§ Passage shown
■ ■ ■ ■ ■
How cold does it have to be to not work in the UK? Your legal rights and lowest temperatures explained
Temperatures in the UK have plummeted well below freezing across the UK in the build-up to Christmas - so we asked an expert what that means for workers
and live on Freeview channel 276
Cold weather is causing widespread disruption with snow, ice and fog causing issues. Residents across northern and eastern Scotland as well as western England and Wales have been warned to take extra caution when commuting to work due to the icy conditions on roads.
Weather maps show that most of the country will be affected by these conditions and many people are wondering whether it’s safe to go to work.
During the summer heatwave many asked if it can be too hot to work, but can you refuse to work if it’s too cold, and what rights do workers have in extreme temperatures? Here is everything you need to know.
How cold does it have to be to not work?
Safe working conditions are crucial in any workplace in order to maximise productivity and reduce the risk of illness or injury. However, many workers are unaware of the specifics in relation to maximum and minimum temperature conditions.
■ ■ ■ ■ ■
§ Data block
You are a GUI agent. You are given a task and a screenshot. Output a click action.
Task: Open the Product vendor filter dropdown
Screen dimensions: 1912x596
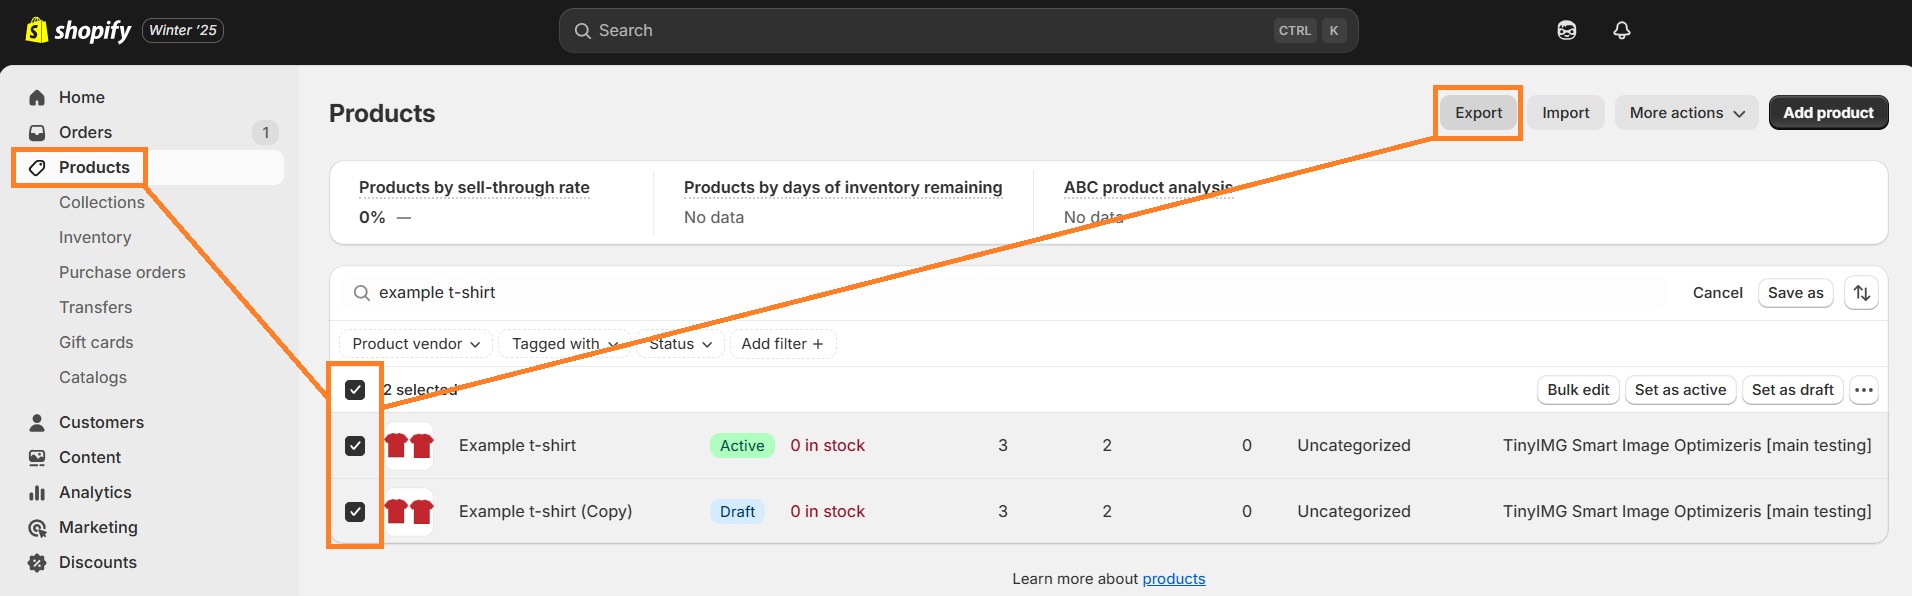tap(414, 343)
■ ■ ■ ■ ■
§ Task requirements
[a] In the article on working in cold weather, residents of which areas have been warned to take extra care when commuting because of icy roads?
[b] Extend the article on working in cold weather, starting after its final sentence.

§ Task-by-task results
[a] Residents across northern and eastern Scotland, western England and Wales.

[b]
There is currently no specific law stating what temperature it should be for it to be deemed too cold to work. However, the Workplace (Health and Safety Welfare) Regulations 1992 state that working conditions must be kept at a reasonable temperature.
What is deemed a reasonable temperature may vary depending on the type of work you do and whether you are based outside or in an office capacity.
What is the minimum working temperature in an office job?
The Approved Code of Practice states that any sedentary workplace should be heated to a minimum temperature of at least 16 degrees. This applies to office environments such as call centres, offices and public reception areas.
Temperatures can go as low as 13 degrees if you work inside but your job involves manual labour. Examples of this would include warehouse work.
All of these workplaces are expected to have toilets and hand basins, with soap and towels or a hand dryer. Drinking water also has to be available for employees.
Jonathan White of National Accident Helpline advises that employers have a duty of care during extreme weather conditions, rather than a legal obligation: “Unfortunately, there are no laws which specifically state that workers can stop working if the temperature gets too hot or cold.
“However, every employer has a responsibility to maintain a safe working environment and must protect the wellbeing of their employees under UK law. This legal obligation is otherwise known as duty of care. If an employer neglects their responsibility, and this results in someone falling unwell or being injured, that person may be able to claim compensation.”
What is expected of my employer?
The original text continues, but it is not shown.